Un autre jeu narratif, Beyond : Two Souls, aura lui aussi tenté de jouer sur l’émotion de ce lien informel et complexe qui unit le joueur à son avatar. Transformé en fantôme capable de hanter un personnage auquel on est relié par un cordon ombilical, on était libre d’intervenir ou non dans la vie de Jodie. Mais là où Beyond : Two Souls passe le plus souvent à côté de son sujet, Brothers conçoit son gameplaytout entier comme l’articulation d’un réseau de relations incertain et ténu entre le joueur, ses personnages et leurs fantômes. On peut dire qu’aucun jeu n’aura encore mis en forme les questions de deuil et de mélancolie de manière si précise (et si proche de la description qu’en fait la psychanalyse), en nous faisant expérimenter les difficultés à s'entendre et l’absence par la disparition d’un geste dont on garde le réflexe, révélant ainsi l’abime entre disparition physique et survivance psychique.

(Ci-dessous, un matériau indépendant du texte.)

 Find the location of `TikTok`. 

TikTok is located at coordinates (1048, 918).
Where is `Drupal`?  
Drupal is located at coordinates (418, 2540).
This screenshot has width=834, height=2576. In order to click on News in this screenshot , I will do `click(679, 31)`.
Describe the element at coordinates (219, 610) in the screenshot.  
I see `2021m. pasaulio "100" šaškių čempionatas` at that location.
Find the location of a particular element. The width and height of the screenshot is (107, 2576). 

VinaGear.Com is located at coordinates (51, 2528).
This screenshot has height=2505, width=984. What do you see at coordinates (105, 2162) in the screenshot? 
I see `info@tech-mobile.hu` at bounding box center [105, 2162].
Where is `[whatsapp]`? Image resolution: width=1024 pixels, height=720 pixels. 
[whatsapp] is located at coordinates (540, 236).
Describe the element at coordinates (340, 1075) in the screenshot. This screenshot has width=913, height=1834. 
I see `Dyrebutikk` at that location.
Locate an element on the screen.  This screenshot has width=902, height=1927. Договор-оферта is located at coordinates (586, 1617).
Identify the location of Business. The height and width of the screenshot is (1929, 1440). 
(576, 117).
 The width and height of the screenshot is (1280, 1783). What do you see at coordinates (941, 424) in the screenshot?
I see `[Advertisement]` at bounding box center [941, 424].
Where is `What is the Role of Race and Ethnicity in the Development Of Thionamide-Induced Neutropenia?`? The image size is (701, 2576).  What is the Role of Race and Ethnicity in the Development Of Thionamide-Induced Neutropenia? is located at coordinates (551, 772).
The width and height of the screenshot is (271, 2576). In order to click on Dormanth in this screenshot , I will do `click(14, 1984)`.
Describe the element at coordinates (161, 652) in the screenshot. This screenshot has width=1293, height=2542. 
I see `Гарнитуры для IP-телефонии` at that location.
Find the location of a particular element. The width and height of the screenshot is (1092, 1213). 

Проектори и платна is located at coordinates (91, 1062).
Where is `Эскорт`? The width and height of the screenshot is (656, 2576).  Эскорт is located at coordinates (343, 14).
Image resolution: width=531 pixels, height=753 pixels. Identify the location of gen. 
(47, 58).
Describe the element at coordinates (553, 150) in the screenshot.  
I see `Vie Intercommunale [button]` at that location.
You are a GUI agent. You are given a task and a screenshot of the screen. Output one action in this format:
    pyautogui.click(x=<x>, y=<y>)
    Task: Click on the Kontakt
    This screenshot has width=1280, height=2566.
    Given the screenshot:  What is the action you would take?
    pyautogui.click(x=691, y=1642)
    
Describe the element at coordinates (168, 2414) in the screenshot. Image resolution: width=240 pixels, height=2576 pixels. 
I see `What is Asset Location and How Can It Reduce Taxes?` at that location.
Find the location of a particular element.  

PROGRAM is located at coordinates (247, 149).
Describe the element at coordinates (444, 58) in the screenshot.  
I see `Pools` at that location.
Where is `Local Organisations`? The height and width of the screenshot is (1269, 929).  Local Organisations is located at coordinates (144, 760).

On pourrait s’arrêter là et dire que Brothers, en alliant ainsi narration et gameplay, préfigure ce que le jeu vidéo devrait être. C'est bien l’effet que le jeu peut produire, en noyant dans une sincère émotion toute velléité critique. Pourtant ce serait aussi faire l’impasse sur son problème principal : s’il se révèle audacieux et ambitieux dans sa manière de lier gameplayet scénario, c’est en sacrifiant complétement le premier au second. Totalement inhibé, le plaisir de jeu est tout entier dépendant d’une forme narrative qui nous livre clé en main – et ce dès les premiers moments – son sens et ses enjeux, se contentant par la suite de varier des situations certes efficaces mais convenues. Autrement dit le gameplay- et le joueur avec - font de la figuration tandis que le jeu déroule son histoire et l’interprétation qui va avec. La conséquence pratique c’est que non seulement le jeu est très facile et d’une rejouabilité limitée, mais surtout que dépouillé de son rapport à la narration, il n’a que peu d’intérêt. Ce que le gameplayapporte à la narration, celle-ci est bien loin de lui rendre. D'un côté le jeu semble lui faire suffisamment confiance pour lui transférer la plus belle part de son récit, de l'autre il choisit de le désinvestir de son pouvoir en le rendant anecdotique. Il manque donc sans doute à Brothers un peu de radicalité. La meilleure intégration d’un scénario au gameplaypasserait peut-être plus par la dissolution de ce dernier dans les mécanismes de jeu vidéo plutôt que l’inverse. Après tout, il n’y a aucune narration dans un Civilization, et pourtant combien de récits peut-on en faire?
Brothers est assurément un beau jeu, émouvant et plein de charme. Il travaille le lien entre interactivité et narration d’une manière intéressante et sensible. Reste à savoir si on veut qu’un jeu nous raconte une histoire quitte à asservir le gameplay, où si l’on préfère faire de celui-ci notre plat de résistance et l’investir de nos propres récits de joueurs. Sur ce point, c’est surtout une question de goût malheureusement irréductible à une note.